In our study, there was some discrepancy between the DAS28-CRP and SDAI/CDAI measures of effectiveness. This may be expected, as previous studies, including an observational study using the Chinese CREDIT database with 30,501 patients, have found that that the proportion of discordance was lowest between SDAI and CDAI (8.7%) and highest between DAS28-CRP and CDAI (32.8%) [34]. This suggests that despite high correlation between indices, they are not interchangeable [34]. Clinical trials have also found differences: in the RA-BEAM trial at week 24, 34% of patients who received baricitinib achieved DAS28-CRP remission, compared with 16% by SDAI/CDAI [5].

Patients reported reductions from baseline in both mean scores of duration of MJS and pain VAS in our study. While this observational study was not designed for statistical comparison of PROs, these results are in line with those reported in analyses of clinical trials wherein statistically significant improvements in PROs with baricitinib treatment were reported compared with placebo [5, 18, 35].

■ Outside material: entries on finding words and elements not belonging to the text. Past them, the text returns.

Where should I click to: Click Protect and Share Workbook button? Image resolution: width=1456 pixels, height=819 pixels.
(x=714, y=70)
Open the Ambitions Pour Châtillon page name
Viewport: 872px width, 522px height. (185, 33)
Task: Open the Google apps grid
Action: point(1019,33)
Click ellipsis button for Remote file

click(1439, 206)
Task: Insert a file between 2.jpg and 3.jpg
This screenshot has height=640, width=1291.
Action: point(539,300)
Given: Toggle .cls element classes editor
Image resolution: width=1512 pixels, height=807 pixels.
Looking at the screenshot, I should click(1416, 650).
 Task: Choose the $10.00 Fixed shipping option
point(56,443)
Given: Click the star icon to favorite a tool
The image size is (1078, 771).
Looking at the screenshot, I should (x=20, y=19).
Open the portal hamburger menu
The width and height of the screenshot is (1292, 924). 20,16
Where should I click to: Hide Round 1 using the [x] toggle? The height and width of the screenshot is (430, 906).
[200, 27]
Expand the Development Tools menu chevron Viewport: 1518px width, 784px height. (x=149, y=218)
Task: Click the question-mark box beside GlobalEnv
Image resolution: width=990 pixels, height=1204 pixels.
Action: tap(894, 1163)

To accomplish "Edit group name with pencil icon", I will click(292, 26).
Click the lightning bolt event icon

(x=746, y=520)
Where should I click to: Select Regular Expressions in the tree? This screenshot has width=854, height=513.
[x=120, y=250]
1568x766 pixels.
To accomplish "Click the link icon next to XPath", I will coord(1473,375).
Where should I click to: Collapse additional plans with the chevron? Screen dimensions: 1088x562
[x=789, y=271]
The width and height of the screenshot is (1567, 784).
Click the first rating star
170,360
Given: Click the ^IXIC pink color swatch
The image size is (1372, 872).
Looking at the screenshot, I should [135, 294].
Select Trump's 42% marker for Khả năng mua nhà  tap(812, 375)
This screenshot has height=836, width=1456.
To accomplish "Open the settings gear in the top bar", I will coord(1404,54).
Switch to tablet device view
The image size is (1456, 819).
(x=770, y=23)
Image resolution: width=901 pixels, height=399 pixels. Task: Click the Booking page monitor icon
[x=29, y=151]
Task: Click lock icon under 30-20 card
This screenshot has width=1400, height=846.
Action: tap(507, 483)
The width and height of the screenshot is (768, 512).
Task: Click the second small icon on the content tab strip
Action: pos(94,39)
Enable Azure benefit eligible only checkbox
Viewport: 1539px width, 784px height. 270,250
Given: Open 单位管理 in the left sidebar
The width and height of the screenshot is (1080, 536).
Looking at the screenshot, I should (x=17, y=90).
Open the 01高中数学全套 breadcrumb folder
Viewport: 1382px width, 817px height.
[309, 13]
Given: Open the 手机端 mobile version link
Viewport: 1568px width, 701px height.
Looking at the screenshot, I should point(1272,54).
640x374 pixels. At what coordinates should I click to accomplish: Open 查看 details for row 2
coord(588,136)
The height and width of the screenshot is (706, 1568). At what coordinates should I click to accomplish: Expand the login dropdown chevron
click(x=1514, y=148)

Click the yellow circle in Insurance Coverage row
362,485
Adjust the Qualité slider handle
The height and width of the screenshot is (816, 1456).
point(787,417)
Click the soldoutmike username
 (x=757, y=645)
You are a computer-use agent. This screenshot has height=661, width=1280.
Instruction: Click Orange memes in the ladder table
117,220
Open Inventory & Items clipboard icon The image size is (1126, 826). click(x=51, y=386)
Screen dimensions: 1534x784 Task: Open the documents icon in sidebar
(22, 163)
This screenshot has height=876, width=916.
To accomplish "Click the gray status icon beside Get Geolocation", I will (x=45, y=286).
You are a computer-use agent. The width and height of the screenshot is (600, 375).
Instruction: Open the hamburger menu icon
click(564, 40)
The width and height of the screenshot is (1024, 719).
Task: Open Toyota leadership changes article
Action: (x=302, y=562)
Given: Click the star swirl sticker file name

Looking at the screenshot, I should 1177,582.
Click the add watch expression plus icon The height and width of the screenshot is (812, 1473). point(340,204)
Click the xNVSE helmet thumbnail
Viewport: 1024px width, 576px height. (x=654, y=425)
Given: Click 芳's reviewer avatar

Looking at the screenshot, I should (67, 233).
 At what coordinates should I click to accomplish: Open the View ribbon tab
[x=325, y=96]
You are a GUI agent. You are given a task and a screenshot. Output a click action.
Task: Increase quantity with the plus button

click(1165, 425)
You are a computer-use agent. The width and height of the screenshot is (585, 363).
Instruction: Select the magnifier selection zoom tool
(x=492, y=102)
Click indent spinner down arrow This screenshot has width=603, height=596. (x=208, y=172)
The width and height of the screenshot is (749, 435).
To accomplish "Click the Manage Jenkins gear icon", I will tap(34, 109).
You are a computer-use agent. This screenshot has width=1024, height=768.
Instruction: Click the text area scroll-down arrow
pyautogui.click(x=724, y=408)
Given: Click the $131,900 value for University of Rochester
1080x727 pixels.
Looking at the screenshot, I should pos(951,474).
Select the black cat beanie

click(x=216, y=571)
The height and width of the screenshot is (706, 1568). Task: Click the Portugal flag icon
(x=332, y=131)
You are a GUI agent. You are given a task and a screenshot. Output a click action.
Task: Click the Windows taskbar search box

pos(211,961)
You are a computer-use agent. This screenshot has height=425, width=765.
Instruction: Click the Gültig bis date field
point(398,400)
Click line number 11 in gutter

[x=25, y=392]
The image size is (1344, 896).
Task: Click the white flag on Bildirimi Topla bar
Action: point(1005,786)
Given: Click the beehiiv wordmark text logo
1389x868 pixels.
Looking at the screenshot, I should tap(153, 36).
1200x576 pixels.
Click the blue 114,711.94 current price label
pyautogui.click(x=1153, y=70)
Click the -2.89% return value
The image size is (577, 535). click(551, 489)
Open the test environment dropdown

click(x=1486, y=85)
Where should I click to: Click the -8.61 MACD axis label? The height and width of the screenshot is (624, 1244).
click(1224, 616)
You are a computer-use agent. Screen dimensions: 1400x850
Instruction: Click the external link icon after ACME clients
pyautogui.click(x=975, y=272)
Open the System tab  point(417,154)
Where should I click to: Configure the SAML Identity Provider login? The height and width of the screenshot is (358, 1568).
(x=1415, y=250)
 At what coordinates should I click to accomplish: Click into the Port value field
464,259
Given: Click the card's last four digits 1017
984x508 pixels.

Limitations of this study include its single-arm, observational design, precluding robust conclusions regarding the safety or effectiveness of baricitinib treatment for RA in Chinese patients. Additionally, the 24-week maximum observation period limits safety conclusions drawn from these data for patients who receive baricitinib for longer than 24 weeks. However, EAIRs for AEs, treatment-related AEs, serious AEs, AEs leading to discontinuation, and AESIs did not increase from 12 to 24 weeks of observation, suggesting that a longer duration of baricitinib treatment does not lead to an increased risk of AEs. Taken together with previous studies of baricitinib treatment [5, 14,15,16,17,18], including long-term safety data, the results of this study do not suggest an increased risk of AEs with 24 weeks of baricitinib treatment. In our study, the majority of patients (86.8%) received concomitant csDMARDs. This is in line with the approval of baricitinib in China, where the approval of baricitinib is in combination with csDMARDs. However, due to the observational nature of this study which was designed to provide real-world data on safety and effectiveness of baricitinib, data regarding baricitinib monotherapy or other concomitant treatment patterns are not available.

Conclusions

In this real-world, observational study of baricitinib treatment in Chinese patients with moderate-to-severe active RA, baricitinib was generally well tolerated and the safety profile was consistent with previous reports, with no new safety signals. Baricitinib demonstrated promising effectiveness, with over half of evaluable patients achieving DAS28-CRP remission at 24 weeks. These encouraging safety and effectiveness data support the use of baricitinib for Chinese patients with RA.